The appointment of Rt Rev Philip North as Bishop of Blackburn was not universally welcomed last week, with some expressing concern that Bishop North doesn’t ordain female priests. But Rt Rev Jill Duff, who oversaw the consultation on his appointment, explains why, as a woman, she’s excited to work with him

Bishop Jill Duff and Philip North

The announcement of a new bishop marks an important milestone in the life of a Diocese. Last week, we announced a new Bishop of Blackburn, our very own Rt Rev Philip North, Bishop of Burnley.


I was thrilled and relieved when I first heard the news in private. Then, in public, it was beautiful to see the joy as the announcement was made: easy chatting with pupils at St Christopher’s High School who realised he was the same bishop who had confirmed them; the standing ovation of church and community leaders which greeted him at Blackburn Cathedral.

This was followed by a flurry of joy-filled emails and messages, including one of my favourites, a specially-recorded ditty by the choir of Morecambe Parish Church because they were “chuffed to pieces” with his appointment.

A prophetic leader

Philip has been serving as a suffragan (or assistant) bishop, like me, for the last eight years. As Bishop of Lancaster, it has brought me great joy to work with him closely for the last five of these. He is a prophetic leader and tender-hearted pastor who loves Jesus and loves the county he works in.

One of the reasons there’s so much support for Philip is he models what disagreeing well looks like

In Philip’s own words, he has three priorities. He is “committed to continuing the growth of the church”. He longs “to see the Church of England in Lancashire being an ever-stronger voice for justice, especially for the poorest”, and he believes “that children and young people need to be at the heart of all we do”.

But as with any senior appointment, not everyone is in agreement.

Mutual flourishing

The Guardian put it most starkly: “Why are female clergy cheering for a bishop who doesn’t believe in women priests?”

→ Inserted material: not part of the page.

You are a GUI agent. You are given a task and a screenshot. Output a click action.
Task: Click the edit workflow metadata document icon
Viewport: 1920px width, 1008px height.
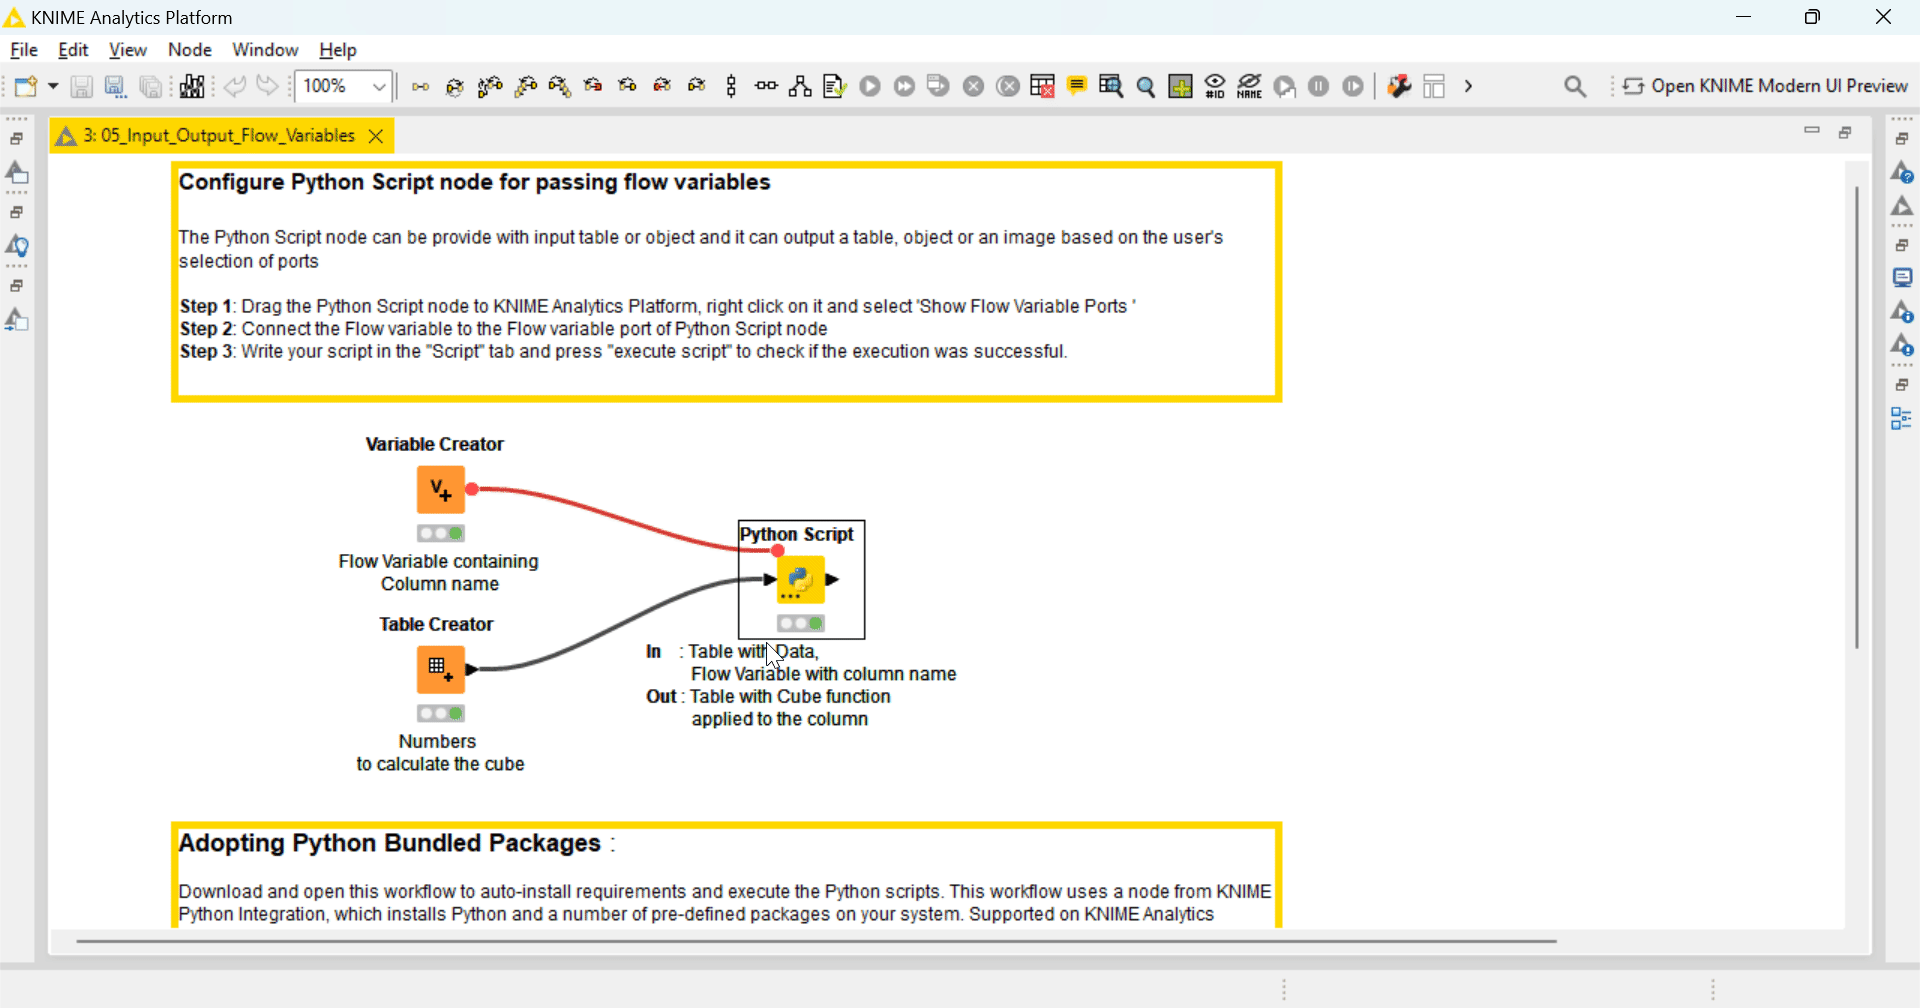pyautogui.click(x=833, y=86)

So am I mad? Just towing a corporate line? Or worse?

In her seminal feminist manifesto, Killing the Angel in the House, Virginia Woolf described a passively meek woman who was conditioned to sit in the draught, silencing her own needs for the sake of the men. Am I being an Angel in the House of Bishops?

I have spent all my working life in industries predominantly led by men – scientific research, universities, the oil industry and then the CofE. All my bosses, bar one, have been male.

Philip stands out.

He has genuinely enabled me to flourish and delights in seeing me exceed him. He’s encouraged me, trusted me and helped me find my voice. And it is not just my experience. During his time in Lancashire, he’s sponsored equal numbers of women and men for ordination. He genuinely delights in the ministry of women and wrote on the day of his announcement: “Female clergy in Blackburn diocese are fully and equally part of the Diocese and have a ministry that is grace-filled and transformative.”

Searching for scapegoats

Yes, there is sexism and misogyny still to be found in the CofE. But rather than pick off easy targets, I would love us to work together in tackling the more systemic issues.

As Sir Philip Mawer’s report into Philip’s withdrawal from nomination as Bishop of Sheffield put it: “There is, frankly, no merit, if those of differing convictions in the Church are to continue to live together, in anybody searching for scapegoats.”

He is a prophetic leader and tender-hearted pastor who loves Jesus and loves the county he works within

When I read Martine Oborne’s statement from Women and the Church (WATCH) in the days before our announcement, I felt the raw pain of her “Stepney orphan experience” in 2010. I am sorry that this was her experience at such a seminal moment in her vocational journey.

On the 25th anniversary of the ordination of women in 2019, as a bishop in the Diocese, I apologised for the way we have treated women, especially our original cohort. There is absolutely more work to do.

We know that some will find this appointment difficult, so open channels of conversation have been offered - and there are a few taking up this opportunity. We want to hear everyone’s voices and experiences.

Good news

But the overwhelming majority of women priests in Lancashire are enthusiastic about Philip’s appointment. One said to me last night: “I wish those who criticise us in the press would come and listen to our voices and hear our personal experience. I wish they could meet Philip, too.”

In every generation over the last 500 years, the CofE appears to be about to fall apart. With debates over the response to Living in Love and Faith on the horizon this month, it is ever thus.

Despite this, Rev Anne Beverley, our dean of women’s ministry, summed up why Philip’s appointment is good news for the gospel: “One of the reasons there’s so much support for Philip is he models what disagreeing well looks like.”